Forced trials of drug users in Cambodia?

This is one of these stories in ethical flux. Human Rights Watch (HRW) has claimed that earlier this month the Cambodian police rounded up at least 17 drug users and brought them to a government-run drug detention center on the outskirts of Phnom Penh, where they were forced to participate in a drug study. The drug being tested is 'Bong Sen', a herbal substance that is alleged (by the company that makes it) to detoxify heroin/opiate users in 4-5 days. HRW lays out the ethical problems with the experiment: coercive recruitment and lack of informed consent; lack of review of the study by the ethical committee of the Ministry of Health; unknown (and possibly shoddy) study methodology, including apparent lack of follow-up of research participants.

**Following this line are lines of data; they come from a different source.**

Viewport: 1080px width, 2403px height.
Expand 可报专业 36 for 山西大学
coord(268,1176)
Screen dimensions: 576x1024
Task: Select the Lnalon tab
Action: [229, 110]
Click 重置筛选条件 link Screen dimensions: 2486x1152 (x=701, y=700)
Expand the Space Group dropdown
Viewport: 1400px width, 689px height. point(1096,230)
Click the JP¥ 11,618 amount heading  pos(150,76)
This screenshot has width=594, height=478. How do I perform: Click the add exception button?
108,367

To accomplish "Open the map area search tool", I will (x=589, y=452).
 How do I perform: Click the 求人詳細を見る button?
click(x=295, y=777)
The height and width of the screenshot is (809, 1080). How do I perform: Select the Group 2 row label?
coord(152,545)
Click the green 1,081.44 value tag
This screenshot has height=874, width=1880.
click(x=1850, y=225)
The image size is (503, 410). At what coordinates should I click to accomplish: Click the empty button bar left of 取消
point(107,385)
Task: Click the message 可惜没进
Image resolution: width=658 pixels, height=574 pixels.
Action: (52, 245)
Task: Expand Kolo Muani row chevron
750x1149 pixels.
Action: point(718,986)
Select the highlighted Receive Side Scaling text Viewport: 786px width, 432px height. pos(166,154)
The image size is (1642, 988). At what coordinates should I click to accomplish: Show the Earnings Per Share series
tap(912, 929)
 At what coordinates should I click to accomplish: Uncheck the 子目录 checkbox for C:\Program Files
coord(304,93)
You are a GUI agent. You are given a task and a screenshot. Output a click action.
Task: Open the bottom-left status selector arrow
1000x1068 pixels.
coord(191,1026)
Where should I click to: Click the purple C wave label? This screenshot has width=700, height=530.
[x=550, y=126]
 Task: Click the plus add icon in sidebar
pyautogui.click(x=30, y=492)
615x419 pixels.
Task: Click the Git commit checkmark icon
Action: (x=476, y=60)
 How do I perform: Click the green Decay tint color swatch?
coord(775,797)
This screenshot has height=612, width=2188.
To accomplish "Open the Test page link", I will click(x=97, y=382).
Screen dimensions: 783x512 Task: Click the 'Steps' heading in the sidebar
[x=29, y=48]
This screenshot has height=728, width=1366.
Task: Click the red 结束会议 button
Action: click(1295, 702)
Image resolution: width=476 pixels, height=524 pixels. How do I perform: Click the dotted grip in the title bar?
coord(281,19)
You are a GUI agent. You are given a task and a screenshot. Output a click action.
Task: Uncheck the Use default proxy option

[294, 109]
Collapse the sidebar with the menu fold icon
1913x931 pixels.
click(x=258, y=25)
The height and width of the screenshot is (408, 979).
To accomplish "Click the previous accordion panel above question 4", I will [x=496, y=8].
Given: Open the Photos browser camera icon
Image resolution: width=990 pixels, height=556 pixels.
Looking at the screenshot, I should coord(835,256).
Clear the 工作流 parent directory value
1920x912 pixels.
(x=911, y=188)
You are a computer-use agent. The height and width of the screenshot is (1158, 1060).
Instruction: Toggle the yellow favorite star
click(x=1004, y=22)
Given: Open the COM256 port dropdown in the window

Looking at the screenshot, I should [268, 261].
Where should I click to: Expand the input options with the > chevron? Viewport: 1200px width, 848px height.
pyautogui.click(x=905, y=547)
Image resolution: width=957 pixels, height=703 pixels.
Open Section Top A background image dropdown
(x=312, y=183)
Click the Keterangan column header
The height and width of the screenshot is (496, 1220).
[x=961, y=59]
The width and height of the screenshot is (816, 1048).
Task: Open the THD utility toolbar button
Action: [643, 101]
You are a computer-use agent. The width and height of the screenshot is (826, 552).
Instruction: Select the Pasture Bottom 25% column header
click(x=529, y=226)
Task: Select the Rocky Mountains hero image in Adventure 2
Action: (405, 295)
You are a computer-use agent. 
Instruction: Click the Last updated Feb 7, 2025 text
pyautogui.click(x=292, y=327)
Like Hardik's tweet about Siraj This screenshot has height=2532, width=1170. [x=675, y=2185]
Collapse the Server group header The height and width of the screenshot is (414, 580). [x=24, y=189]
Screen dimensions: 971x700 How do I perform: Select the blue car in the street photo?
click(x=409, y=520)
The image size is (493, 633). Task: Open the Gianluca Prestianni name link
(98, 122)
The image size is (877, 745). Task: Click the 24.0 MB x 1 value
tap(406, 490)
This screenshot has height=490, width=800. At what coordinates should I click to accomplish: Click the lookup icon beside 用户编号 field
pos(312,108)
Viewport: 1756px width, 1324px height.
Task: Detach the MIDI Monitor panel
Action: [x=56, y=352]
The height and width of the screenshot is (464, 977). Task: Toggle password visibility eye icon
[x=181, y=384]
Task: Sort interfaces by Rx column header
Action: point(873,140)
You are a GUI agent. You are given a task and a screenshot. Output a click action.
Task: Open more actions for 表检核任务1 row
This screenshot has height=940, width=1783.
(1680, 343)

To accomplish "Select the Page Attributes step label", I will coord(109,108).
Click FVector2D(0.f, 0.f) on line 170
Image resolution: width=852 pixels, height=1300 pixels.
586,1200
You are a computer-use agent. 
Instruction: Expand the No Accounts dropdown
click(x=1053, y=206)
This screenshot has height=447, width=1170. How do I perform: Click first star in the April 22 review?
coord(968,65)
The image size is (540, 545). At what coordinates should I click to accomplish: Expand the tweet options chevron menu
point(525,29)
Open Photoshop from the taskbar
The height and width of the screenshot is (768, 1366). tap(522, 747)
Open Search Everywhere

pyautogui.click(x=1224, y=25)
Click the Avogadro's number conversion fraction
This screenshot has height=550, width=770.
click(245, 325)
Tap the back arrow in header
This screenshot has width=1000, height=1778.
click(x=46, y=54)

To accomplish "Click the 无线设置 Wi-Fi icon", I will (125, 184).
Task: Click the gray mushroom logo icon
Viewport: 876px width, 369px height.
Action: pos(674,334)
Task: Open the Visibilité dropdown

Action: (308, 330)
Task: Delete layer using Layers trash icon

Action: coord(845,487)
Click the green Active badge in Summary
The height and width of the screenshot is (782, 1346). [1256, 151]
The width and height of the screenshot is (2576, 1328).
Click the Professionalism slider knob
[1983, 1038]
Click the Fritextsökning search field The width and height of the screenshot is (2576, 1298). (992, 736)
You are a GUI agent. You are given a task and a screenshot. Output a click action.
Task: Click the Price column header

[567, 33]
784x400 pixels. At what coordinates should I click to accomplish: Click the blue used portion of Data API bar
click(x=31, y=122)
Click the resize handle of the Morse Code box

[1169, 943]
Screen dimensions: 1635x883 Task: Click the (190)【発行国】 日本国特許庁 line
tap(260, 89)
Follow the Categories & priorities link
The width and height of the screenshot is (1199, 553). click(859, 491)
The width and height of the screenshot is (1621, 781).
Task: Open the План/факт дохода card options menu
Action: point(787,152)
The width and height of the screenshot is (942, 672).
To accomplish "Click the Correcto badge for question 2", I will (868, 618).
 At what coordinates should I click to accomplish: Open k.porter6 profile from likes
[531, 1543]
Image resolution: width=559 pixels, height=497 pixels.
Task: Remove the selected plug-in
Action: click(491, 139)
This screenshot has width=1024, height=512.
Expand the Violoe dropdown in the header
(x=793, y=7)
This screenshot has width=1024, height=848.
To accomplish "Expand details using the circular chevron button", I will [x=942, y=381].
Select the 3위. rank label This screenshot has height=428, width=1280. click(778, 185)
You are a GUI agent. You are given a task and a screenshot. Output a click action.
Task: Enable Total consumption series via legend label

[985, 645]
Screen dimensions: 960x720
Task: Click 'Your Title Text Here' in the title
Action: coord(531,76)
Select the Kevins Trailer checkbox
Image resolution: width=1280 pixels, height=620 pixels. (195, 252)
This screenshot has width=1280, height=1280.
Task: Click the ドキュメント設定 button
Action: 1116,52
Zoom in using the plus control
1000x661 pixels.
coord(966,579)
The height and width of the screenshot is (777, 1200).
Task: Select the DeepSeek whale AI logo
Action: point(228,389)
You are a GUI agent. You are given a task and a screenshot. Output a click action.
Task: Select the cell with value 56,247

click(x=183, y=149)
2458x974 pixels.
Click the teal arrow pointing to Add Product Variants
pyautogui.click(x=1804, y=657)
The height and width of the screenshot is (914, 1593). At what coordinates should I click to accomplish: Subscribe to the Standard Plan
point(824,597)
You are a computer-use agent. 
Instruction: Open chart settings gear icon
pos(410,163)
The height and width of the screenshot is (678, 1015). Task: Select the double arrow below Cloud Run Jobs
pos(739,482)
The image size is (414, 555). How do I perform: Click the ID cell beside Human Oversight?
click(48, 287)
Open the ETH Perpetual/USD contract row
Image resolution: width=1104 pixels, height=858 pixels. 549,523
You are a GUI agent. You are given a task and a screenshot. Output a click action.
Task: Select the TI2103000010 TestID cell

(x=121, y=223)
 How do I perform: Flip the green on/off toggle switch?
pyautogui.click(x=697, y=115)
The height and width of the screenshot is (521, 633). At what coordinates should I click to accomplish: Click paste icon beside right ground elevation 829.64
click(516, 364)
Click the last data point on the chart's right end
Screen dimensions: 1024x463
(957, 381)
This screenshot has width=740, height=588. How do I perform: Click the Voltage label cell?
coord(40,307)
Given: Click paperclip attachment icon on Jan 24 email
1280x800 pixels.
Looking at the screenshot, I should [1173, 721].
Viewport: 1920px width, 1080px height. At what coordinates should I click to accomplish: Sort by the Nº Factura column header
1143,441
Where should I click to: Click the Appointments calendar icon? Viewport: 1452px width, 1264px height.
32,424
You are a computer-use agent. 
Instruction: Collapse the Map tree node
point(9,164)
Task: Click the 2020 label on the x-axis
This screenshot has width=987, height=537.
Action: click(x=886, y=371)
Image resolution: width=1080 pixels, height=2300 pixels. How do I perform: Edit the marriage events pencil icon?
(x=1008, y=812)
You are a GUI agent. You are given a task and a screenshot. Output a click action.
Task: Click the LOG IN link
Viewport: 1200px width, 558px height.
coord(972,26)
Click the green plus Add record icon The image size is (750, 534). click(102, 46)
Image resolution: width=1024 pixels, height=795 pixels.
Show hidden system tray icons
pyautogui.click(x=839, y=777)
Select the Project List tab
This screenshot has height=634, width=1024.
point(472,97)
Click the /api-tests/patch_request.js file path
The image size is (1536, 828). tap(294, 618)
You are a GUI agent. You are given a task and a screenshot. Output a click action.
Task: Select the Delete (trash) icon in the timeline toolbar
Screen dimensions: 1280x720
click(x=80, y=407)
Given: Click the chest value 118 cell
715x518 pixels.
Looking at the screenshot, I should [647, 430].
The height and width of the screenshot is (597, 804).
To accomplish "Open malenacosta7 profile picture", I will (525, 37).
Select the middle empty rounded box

The British Medical Journal put out a small piece on this story last week, providing some interesting details. Bong Sen is produced by a private Vietmanese company, with a very strange looking (and long) name: Ben Tre Fataco General Import-Export Trading Service Company (kor Ben Tre Fataco, for short). According to NGOs in Cambodia, Ben Tre Fataco has formed a group with four Vietmanese doctors, a company in Cambodia marketing Bong Sen, staff from Cambodia's National Authority for Combatting Drugs (NACD) and its Secretariat-General, the Ministry of Health and the Orkas Knhom drug treatment center, which is run by the Phnom Pehn municipality's Department of Social Affairs.

Just to show how deep the government is involved in the Bong Sen trial, the Cambodian prime minister is said to have given the Vietnamese doctors written permission to administer Bong Sen to drug users. When the Orkas Knhom drug treatment center could not come up with sufficient 'volunteers', staff from the NACD are said to have demanded that clients at local NGOs take the medicine. The NGOs hesitated, given that the herbal medicine being pushed did not seem to go through routine drug trial procedures. Staff from the NACD then threatened the NGOs with closures and withholding their licences for needle-exchange programs. That is apparently what went on before the police arrested drug users and had them enter the Bong Sen study. For its part, the NACD has denied everything: the drug users were volunteers; the herbal treatment is not really a drug, and does not have to go through drug approval procedures; there is no real trial at all. Just giving out medicine.

One thing is certain: the relationship between the Cambodian government and Cambodian citizens who happen to be drug users is not very warm and friendly. Earlier this year, the Soros Institute put out a report entitled At What Cost? HIV and Human Rights Consequences of the Global 'War on Drugs'. One chapter of the Soros report is dedicated to the arbitrary detention and police abuse of drug users in Cambodia. But this is nothing new. There have been reports about government abuse of Cambodian drug users (many of whom are HIV-positive) for at least a decade. If the allegations are true, the question is why the Cambodian government would be so interested in corralling drug users for this particular trial. Is it just because Bong Sen is a non-opiate treatment? What interests does the government have in the success of Bong Sen treatment that they are deeply involved promoting as effective despite there being no evidence of its efficacy? As the BMJ piece notes, no one is talking: Ben Tre Facaco is not answering its phone or email, and the Cambodian Ministry of Health has nothing to say.